It has been alleged that Jimmy Page borrowed the descending guitar-figure from "Taurus" for Led Zeppelin's signature song "Stairway to Heaven". Led Zeppelin had opened for Spirit in an early American tour, providing the possibility that Led Zeppelin had heard the Spirit song before "Stairway to Heaven" was written. In the liner notes to the 1996 reissue of Spirit's debut album, Randy California wrote:
People always ask me why "Stairway to Heaven" sounds exactly like "Taurus", which was released two years earlier. I know Led Zeppelin also played "Fresh Garbage" in their live set. They opened up for us on their first American tour.

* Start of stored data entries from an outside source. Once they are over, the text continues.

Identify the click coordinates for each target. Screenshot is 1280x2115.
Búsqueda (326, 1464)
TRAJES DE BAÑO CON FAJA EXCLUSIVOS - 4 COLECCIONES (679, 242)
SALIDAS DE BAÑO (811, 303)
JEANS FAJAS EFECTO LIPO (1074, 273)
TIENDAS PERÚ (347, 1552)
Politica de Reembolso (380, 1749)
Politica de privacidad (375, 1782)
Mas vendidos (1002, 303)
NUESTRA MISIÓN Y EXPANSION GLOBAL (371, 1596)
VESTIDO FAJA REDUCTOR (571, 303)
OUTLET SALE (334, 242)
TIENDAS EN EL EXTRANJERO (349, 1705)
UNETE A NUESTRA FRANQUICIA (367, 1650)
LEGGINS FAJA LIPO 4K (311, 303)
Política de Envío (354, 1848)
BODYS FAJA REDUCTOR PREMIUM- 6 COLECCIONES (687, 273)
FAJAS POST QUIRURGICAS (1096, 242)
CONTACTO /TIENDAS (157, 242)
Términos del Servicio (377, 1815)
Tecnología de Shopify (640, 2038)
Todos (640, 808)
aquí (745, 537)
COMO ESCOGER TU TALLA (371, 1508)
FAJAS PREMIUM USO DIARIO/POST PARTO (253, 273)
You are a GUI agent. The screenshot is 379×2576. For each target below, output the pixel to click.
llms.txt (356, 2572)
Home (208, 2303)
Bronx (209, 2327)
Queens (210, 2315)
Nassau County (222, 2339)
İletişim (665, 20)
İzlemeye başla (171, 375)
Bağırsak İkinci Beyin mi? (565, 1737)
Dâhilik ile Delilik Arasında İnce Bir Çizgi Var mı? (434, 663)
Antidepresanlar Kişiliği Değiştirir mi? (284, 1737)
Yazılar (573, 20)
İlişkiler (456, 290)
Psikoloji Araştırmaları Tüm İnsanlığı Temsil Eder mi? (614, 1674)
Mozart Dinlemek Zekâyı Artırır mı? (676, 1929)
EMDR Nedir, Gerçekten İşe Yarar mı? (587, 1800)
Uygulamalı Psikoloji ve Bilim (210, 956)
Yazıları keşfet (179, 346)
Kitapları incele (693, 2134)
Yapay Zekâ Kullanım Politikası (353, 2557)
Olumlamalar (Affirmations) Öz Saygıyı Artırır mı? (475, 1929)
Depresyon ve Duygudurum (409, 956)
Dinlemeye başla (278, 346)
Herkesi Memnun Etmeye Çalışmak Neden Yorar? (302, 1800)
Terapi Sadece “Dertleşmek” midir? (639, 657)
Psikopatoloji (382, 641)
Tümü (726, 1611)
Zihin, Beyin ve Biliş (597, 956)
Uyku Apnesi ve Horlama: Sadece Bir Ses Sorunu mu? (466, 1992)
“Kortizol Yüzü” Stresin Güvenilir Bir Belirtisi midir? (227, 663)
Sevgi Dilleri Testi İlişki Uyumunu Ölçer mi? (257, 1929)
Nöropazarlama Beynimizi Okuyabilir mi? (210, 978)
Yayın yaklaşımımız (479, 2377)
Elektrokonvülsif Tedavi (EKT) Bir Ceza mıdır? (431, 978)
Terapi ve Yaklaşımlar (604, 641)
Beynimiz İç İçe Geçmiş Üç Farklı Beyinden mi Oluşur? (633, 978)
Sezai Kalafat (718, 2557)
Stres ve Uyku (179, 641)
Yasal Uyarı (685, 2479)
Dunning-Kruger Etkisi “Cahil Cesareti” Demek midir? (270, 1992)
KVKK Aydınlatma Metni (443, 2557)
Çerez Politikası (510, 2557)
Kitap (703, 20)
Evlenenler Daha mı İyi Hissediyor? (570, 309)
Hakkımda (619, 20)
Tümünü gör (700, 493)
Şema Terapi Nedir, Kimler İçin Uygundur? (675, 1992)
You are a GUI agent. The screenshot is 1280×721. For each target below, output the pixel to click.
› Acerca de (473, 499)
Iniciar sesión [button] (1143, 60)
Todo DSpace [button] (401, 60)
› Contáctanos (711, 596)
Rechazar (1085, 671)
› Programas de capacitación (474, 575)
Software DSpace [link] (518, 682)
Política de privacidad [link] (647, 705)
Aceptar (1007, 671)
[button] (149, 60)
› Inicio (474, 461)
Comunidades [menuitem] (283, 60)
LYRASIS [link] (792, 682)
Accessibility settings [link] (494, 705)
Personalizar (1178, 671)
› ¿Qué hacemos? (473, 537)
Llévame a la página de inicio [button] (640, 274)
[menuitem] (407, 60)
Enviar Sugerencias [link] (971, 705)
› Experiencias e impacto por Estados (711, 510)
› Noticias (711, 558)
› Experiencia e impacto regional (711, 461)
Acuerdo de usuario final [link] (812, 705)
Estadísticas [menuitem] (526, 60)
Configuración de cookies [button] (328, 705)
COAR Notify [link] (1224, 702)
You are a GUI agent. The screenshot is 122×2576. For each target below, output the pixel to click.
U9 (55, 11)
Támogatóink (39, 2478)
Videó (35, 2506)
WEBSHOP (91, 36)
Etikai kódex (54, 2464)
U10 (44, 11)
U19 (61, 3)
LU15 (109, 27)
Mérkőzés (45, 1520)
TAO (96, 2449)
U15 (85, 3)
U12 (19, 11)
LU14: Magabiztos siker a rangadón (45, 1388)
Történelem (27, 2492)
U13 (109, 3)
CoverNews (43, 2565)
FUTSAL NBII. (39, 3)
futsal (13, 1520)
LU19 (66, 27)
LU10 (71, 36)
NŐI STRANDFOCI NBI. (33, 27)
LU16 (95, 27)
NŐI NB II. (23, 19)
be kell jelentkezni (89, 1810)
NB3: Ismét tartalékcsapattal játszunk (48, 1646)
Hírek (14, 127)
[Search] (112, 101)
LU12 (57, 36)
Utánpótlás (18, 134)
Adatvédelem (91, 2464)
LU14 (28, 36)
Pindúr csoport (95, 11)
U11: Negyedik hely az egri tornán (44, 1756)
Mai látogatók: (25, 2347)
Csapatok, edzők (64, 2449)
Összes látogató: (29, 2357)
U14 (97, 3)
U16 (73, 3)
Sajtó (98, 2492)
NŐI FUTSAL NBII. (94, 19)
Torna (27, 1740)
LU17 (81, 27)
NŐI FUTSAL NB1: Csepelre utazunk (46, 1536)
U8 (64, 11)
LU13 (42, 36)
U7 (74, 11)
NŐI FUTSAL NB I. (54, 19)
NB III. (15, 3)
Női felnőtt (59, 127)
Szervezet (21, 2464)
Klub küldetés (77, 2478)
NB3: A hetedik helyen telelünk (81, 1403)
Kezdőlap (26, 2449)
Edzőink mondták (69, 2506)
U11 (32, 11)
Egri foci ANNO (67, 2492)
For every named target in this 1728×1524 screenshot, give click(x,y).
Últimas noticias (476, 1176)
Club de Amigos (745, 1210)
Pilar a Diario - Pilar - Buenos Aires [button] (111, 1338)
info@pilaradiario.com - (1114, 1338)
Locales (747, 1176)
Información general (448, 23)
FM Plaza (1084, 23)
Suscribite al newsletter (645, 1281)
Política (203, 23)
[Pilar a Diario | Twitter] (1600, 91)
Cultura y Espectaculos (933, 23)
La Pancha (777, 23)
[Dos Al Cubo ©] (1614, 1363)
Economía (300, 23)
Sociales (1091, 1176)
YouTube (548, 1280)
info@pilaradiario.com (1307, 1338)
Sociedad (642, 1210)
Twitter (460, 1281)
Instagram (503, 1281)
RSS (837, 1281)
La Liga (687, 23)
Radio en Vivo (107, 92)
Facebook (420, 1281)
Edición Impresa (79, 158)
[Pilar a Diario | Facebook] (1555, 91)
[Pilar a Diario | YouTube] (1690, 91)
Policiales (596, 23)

Randy California, born Randy Wolfe, died in 1997. In 2014, the musician's estate filed a copyright infringement suit seeking a co-writing credit for California on "Stairway to Heaven." In April 2016, District JudgeGary Klausner ruled that there were sufficient similarities between the songs to call for Jimmy Page and Robert Plant, credited as co-writers of "Stairway to Heaven", to stand trial by jury for copyright infringement. The trial began on June 14, 2016. On June 15, 2016, Jimmy Page spent hours on the witness stand testifying. By law, the jury was not allowed to hear original recordings of the songs; instead, they heard an expert perform both songs in court using original sheet music. The trial concluded on June 23, 2016, with the jury, after one hour of deliberation, finding that Led Zeppelin was not guilty of copyright infringement, determining that while Plant and Page had access to "Taurus", the song's riff was not "intrinsically similar" to the opening of "Stairway." The Wolfe estate filed an appeal, and in September 2018, a three judge panel of the 9th US Circuit Court of Appeals in San Francisco, California, citing a series of errors by the previous case's judge, threw out by a 3–0 ruling the 2016 district court's decision. According to the appeals court decision, the 2016 trial judge erred in failing to instruct jurors that the trustee could prevail if Wolfe had created a "sufficiently original combination" of "otherwise unprotectable music elements," and also in instructing jurors about the copyrighting of music elements in the public domain. In March 2020, the 9th US Circuit Court of Appeals sitting en banc, voted 9 to 2 to let stand the 2016 jury verdict in favor of Led Zeppelin.